A new comprehensive development like Diridon needs to incorporate provision for all kinds of transportation, not just parking and transit. Bike racks and lockers. Rideshare parking for things like rental cars / Zip cars, bicycles, and scooters, and eventually self-driving shared-usage cars. Package and grocery delivery. People are more willing to bus or bike if they don't need to manhandle bags of groceries. ADA will make new construction accessible, but we see increasing usage of motorized wheelchairs and scooters. We have a rare opportunity to make that whole area pedestrian-accessible, ideally without grade crossings of streets.

Housing

By now, we should all know how cities like Mountain View chose self-interest over public interest. They welcomed business (higher tax revenue base) and discouraged residence. We pay the price in mind-numbing commutes and sky-high housing costs. That's beginning to change, and Diridon is a major development in that direction. Housing and business together with good transit access. We have various mechanisms to encourage and support affordable housing. The only tool cities have to motivate developers to include more housing, especially sub-market housing, is to allow them to build more commercial development to help pay for the housing. As a result, we still don't build enough housing. Who should pay for that? Housing benefits the whole Bay Area. It's reasonable to expect the Bay Area to help pay for it.

Displacement and Gentrification

Is that good or bad? Should granny, who has lived there for 200 years, be allowed to stop the whole development? How can we use public domain condemnation for the public good, while avoiding abuses of that power? Our society is beginning to address the homeless problem. I would like to see us do it better. But that's independent of the Diridon development. That's a great place for affordable housing, but not a good place for homeless housing. The common strawman of a compassionate city becoming a magnet for the homeless just hasn't happened.

Much ado has been made about the Google purchase of the cute little home at 538 Loraine for over $2 million.

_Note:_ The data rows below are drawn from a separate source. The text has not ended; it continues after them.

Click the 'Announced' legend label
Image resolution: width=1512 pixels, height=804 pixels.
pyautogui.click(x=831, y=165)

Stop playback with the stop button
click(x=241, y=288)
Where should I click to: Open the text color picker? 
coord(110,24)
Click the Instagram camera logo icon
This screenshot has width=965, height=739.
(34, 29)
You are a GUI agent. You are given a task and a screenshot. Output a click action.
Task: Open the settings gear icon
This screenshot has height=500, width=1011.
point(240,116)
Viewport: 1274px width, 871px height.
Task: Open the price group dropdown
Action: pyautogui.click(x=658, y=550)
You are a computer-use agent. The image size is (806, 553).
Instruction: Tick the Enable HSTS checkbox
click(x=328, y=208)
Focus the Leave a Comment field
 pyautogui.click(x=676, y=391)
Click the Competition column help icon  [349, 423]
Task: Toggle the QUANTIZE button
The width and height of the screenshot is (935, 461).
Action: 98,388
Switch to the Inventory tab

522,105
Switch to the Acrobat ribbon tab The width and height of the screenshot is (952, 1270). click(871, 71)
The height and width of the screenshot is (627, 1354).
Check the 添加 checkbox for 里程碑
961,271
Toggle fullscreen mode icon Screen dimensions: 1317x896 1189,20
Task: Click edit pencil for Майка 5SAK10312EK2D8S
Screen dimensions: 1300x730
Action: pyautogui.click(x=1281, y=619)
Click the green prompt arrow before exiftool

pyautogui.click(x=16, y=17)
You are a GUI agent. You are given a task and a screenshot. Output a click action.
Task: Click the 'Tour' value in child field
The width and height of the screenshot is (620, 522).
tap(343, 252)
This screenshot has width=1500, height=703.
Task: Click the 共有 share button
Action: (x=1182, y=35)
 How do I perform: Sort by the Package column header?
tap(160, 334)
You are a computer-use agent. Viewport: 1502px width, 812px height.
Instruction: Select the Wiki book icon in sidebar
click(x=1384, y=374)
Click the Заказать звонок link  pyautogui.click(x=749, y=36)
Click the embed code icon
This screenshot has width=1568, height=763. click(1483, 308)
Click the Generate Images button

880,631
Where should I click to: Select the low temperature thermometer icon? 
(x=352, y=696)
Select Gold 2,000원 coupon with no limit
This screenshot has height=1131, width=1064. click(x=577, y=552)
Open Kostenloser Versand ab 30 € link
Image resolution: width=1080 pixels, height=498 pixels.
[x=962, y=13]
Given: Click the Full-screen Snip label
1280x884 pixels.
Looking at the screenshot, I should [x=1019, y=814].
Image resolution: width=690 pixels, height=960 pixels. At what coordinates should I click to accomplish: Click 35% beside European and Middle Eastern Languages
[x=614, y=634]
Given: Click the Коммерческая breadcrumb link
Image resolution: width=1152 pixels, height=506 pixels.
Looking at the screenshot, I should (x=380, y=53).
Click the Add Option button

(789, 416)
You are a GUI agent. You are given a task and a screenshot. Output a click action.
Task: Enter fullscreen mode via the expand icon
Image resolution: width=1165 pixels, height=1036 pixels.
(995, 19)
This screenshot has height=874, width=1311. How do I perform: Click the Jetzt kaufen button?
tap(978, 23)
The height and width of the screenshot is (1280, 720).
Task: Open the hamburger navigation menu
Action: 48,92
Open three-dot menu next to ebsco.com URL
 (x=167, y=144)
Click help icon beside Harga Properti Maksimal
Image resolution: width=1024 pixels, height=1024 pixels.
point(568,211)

That's a red herring. Google bought the land, not the home.

Coordinated Development

Even a single major building requires a long time for planning, negotiations, zoning, permits, environmental impact studies, and so on. That's generally invisible to the public, who doesn't see anything happening until construction starts. A coordinated development of this scale, with many stakeholders involved, takes even longer, but can produce significant benefit from the coordination. As I've said many times, it provides a unique opportunity for transportation improvements because of coordinated design an planning and because of integrating road construction with building construction. We can run streets and rail lines below ground level at much lower cost this way. We can finally provide fast transportation (car, bus, rail) to and through the downtown area. We can make it so that pedestrians and bicyclists rarely need to cross a street at grade level. Such a large area of simultaneous new construction can place all retail facilities on a second-floor level connected by walkways also suitable for shared bicycles and scooters. It's much cheaper to elevate that than to elevate roadways or rail lines. Perhaps steel grating like we see on some bridges covering the entire street area, even including some outdoor dining areas. That leaves ground level for streets and delivery access, and underground areas for parking and for streets with vertical separation. It's a prime opportunity for out-of-the-box thinking.